The lease liability is measured at amortised cost using the effective interest method. It is remeasured when there is a change in future lease payments arising from a change in an index or rate, if there is a change in the Company's estimate of the amount expected to be payable under a residual value guarantee, or if company changes its assessment of whether it will exercise a purchase, extension or termination option. When the lease liability is remeasured in this way, a corresponding adjustment is made to the carrying amount of the right-of-use asset, or is recorded in profit or loss if the carrying amount of the right-of -use asset has been reduced to zero.

The Company presents right-of-use assets that do not meet the definition of investment property in 'property, plant and equipment' and lease liabilities in 'loans and borrowings' in the statement of financial position.

8) Income Taxes:

Income tax expense comprises of current tax expense and deferred tax expenses.
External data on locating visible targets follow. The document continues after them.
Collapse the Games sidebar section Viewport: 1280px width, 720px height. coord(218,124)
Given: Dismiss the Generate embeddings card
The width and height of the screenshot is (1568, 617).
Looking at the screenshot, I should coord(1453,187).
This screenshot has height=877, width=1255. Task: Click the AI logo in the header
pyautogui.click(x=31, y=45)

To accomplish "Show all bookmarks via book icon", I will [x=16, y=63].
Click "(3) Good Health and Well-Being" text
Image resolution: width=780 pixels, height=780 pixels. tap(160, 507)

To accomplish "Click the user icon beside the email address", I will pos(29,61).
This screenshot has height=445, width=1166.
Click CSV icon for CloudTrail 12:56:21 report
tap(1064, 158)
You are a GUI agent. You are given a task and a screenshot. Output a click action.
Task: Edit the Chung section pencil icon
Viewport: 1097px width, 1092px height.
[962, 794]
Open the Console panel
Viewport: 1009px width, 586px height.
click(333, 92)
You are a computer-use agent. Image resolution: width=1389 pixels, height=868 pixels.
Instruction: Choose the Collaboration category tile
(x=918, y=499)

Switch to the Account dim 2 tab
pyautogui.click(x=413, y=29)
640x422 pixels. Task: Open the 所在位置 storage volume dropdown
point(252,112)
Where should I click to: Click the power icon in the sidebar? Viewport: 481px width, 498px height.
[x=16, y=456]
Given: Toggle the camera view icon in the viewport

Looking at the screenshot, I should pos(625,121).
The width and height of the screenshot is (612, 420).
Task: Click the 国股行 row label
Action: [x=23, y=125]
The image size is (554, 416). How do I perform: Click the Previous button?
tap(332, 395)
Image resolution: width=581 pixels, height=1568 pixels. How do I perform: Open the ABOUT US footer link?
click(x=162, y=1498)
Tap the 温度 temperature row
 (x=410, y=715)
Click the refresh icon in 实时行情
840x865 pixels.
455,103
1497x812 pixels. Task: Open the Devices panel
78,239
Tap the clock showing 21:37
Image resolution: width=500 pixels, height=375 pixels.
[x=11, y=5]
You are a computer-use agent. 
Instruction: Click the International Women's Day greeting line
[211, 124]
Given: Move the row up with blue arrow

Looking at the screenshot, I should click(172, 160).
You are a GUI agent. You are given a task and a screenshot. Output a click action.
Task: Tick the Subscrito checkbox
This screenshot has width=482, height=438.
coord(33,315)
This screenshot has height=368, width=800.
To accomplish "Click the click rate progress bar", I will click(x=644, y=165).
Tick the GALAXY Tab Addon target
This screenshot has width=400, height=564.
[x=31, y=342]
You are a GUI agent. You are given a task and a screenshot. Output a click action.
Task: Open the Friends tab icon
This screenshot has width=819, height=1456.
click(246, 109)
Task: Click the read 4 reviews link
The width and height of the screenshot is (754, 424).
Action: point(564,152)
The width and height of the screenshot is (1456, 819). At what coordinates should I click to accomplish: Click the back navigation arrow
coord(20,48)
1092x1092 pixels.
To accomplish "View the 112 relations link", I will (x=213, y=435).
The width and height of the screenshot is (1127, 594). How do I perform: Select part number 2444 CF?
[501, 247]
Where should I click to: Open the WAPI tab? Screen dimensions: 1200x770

Current and deferred taxes are recognised in Statement of Profit and Loss, except when they relate to items that are recognised in other comprehensive income or directly in equity, in which case, the current and deferred tax are also recognised in other comprehensive income or directly in equity, respectively.

Current income tax:

Current tax is the amount of tax payable on the taxable income for the year as determined in accordance with

the provisions of the Income Tax Act of the respective jurisdiction. The current tax is calculated using tax rates that have been enacted or substantively enacted, at the reporting date.

Deferred tax:

Deferred tax is recognised for all temporary differences arising between the tax bases of assets and liabilities and their carrying amounts. Deferred tax liabilities are recognised for all taxable temporary differences.

The carrying amount of deferred tax assets is reviewed at each reporting date and reduced to the extent that it is no longer probable that sufficient taxable profit will be available to allow all or part of the deferred tax asset to be utilised. Unrecognised deferred tax assets are reassessed at each reporting date and are recognised to the extent that it has become probable that future taxable profits will allow the deferred tax asset to be recovered.

Deferred tax assets and liabilities are offset when there is legally enforceable right to offset current tax assets and liabilities and when the deferred tax balances related to the same taxation authority. Current tax assets and tax liabilities are offset where the entity has a legally enforceable right to offset and intends either to settle on net basis, or to realise the asset and settle the liability simultaneously.

Deferred tax assets and liabilities are measured using substantively enacted tax rates expected to apply to taxable income in the years in which the temporary differences are expected to be recovered or settled.

9) Borrowing Costs:

Borrowing costs include interest, other costs incurred in connection with borrowing and exchange differences arising from foreign currency borrowings to the extent that they are regarded as an adjustment to the interest cost. General and specific borrowing costs directly attributable to the acquisition, construction or production of qualifying assets, which are assets that necessarily take a substantial period of time to get ready for their intended use or sale, are added to the cost of those assets, until such time as the assets are substantially ready for their intended use or sale. Premium in the form of fees paid on refinancing of loans are accounted for as an expense over the life of the loan using effective interest rate method. All other borrowing costs are recognised in the Statement of profit and loss in the period in which they are incurred.